Render each line of this listing as an item in a numbered list, leaving out the blank lines.

--- Begin ---

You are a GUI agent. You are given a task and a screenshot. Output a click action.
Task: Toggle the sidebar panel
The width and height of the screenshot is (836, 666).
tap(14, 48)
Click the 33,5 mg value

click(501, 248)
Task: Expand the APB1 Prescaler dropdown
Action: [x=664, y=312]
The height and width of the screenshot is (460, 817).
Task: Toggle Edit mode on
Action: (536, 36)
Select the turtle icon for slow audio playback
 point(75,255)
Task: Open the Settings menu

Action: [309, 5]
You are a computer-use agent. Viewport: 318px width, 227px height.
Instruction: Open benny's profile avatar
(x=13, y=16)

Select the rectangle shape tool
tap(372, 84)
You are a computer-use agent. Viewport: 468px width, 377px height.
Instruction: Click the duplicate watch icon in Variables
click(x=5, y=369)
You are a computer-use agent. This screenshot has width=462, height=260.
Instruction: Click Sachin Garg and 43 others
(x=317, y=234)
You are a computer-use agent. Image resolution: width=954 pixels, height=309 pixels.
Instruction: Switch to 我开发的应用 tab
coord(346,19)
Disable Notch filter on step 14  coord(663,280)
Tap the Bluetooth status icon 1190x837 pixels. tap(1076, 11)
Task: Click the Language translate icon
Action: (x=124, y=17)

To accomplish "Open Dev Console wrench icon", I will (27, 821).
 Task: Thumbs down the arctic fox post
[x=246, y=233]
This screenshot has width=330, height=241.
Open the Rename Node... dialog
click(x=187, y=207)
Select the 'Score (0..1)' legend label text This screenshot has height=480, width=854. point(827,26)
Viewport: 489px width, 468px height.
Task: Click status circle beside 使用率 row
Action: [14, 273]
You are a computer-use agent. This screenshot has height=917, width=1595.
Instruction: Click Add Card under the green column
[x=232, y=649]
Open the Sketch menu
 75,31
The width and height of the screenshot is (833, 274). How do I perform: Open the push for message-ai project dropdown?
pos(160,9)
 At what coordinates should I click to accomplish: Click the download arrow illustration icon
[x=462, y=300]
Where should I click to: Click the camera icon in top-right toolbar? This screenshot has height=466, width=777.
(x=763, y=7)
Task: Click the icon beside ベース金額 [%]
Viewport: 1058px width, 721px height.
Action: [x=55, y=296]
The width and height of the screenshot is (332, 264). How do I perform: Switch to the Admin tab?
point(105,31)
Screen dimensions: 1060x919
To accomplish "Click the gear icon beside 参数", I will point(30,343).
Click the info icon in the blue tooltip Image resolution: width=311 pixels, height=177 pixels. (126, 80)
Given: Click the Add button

--- End ---

THE REPLY –
1. You are a GUI agent. You are given a task and a screenshot. Output a click action.
2. Task: Toggle the sidebar panel
3. The width and height of the screenshot is (836, 666).
4. tap(14, 48)
5. Click the 33,5 mg value
6. click(501, 248)
7. Task: Expand the APB1 Prescaler dropdown
8. Action: [x=664, y=312]
9. The height and width of the screenshot is (460, 817).
10. Task: Toggle Edit mode on
11. Action: (536, 36)
12. Select the turtle icon for slow audio playback
13.  point(75,255)
14. Task: Open the Settings menu
15. Action: [309, 5]
16. You are a computer-use agent. Viewport: 318px width, 227px height.
17. Instruction: Open benny's profile avatar
18. (x=13, y=16)
19. Select the rectangle shape tool
20. tap(372, 84)
21. You are a computer-use agent. Viewport: 468px width, 377px height.
22. Instruction: Click the duplicate watch icon in Variables
23. click(x=5, y=369)
24. You are a computer-use agent. This screenshot has width=462, height=260.
25. Instruction: Click Sachin Garg and 43 others
26. (x=317, y=234)
27. You are a computer-use agent. Image resolution: width=954 pixels, height=309 pixels.
28. Instruction: Switch to 我开发的应用 tab
29. coord(346,19)
30. Disable Notch filter on step 14  coord(663,280)
31. Tap the Bluetooth status icon 1190x837 pixels. tap(1076, 11)
32. Task: Click the Language translate icon
33. Action: (x=124, y=17)
34. To accomplish "Open Dev Console wrench icon", I will (27, 821).
35.  Task: Thumbs down the arctic fox post
36. [x=246, y=233]
37. This screenshot has width=330, height=241.
38. Open the Rename Node... dialog
39. click(x=187, y=207)
40. Select the 'Score (0..1)' legend label text This screenshot has height=480, width=854. point(827,26)
41. Viewport: 489px width, 468px height.
42. Task: Click status circle beside 使用率 row
43. Action: [14, 273]
44. You are a computer-use agent. This screenshot has height=917, width=1595.
45. Instruction: Click Add Card under the green column
46. [x=232, y=649]
47. Open the Sketch menu
48.  75,31
49. The width and height of the screenshot is (833, 274). How do I perform: Open the push for message-ai project dropdown?
50. pos(160,9)
51.  At what coordinates should I click to accomplish: Click the download arrow illustration icon
52. [x=462, y=300]
53. Where should I click to: Click the camera icon in top-right toolbar? This screenshot has height=466, width=777.
54. (x=763, y=7)
55. Task: Click the icon beside ベース金額 [%]
56. Viewport: 1058px width, 721px height.
57. Action: [x=55, y=296]
58. The width and height of the screenshot is (332, 264). How do I perform: Switch to the Admin tab?
59. point(105,31)
60. Screen dimensions: 1060x919
61. To accomplish "Click the gear icon beside 参数", I will point(30,343).
62. Click the info icon in the blue tooltip Image resolution: width=311 pixels, height=177 pixels. (126, 80)
63. Given: Click the Add button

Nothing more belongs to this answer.